Baldasaro, who co-sponsored 2011 legislation requiring the state to adopt a flag code, noted that the Freedom to Display the American Flag Act prohibits a condominium, cooperative, or real estate management association from adopting or enforcing any policy or agreement that would restrict or prevent a member of the association from displaying the flag in accordance with the Federal Flag Code on residential property.
“I think the issue here was that (the management) just didn't like the idea of them putting up a flag without talking to them first,” said Baldasaro, who contacted the property manager this week to discuss proper flag etiquette. “But I also think there's more to it than meets the eye. I compliment these veterans and what they're standing for.”
Dupere said the residents had been promised several months ago that the site's flag, which was severely faded and torn, would be either repaired or replaced. When that didn't happen, the veterans decided to take matters into their own hands.
With a handful of veterans gathering around a computer, the men pitched in enough to order a 5-by-8 American flag for $47. Last weekend, three of the veterans, one of whom uses a prosthetic leg, decided to hang the flag on their own.

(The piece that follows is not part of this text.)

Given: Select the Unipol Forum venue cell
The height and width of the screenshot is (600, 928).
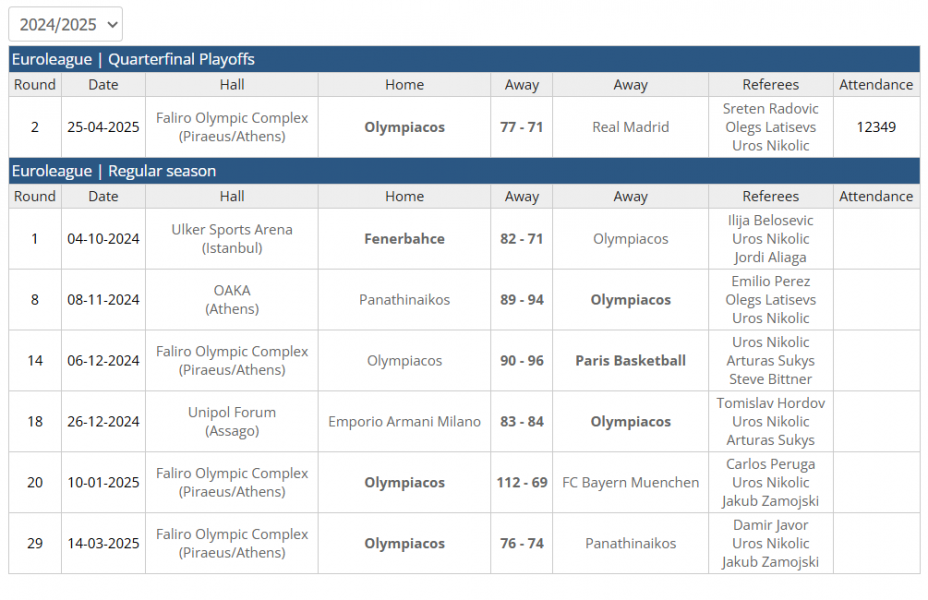Looking at the screenshot, I should [x=232, y=421].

Site manager Bonnie King said she wasn't at all pleased when she discovered the new flag Monday morning — but not for the reasons stated by the veterans.
“The flag had never been discussed with us,” King said on Thursday. “Had they came to the office first, I would have gratefully accepted the flag and gotten someone to hang it for them.”
She said: “We never told them they couldn't have a flag. But having them hang it by themselves presents a safety issue for these men; many of them have health issues.”
King said the flag would remain where it is for now, but the fact that not all of the residents play by the community's rules concerns her.
“It's a big liability issue,” she said.
Dupere offered a different perspective.
“Why should we have to get permission to hang the American flag?” he said.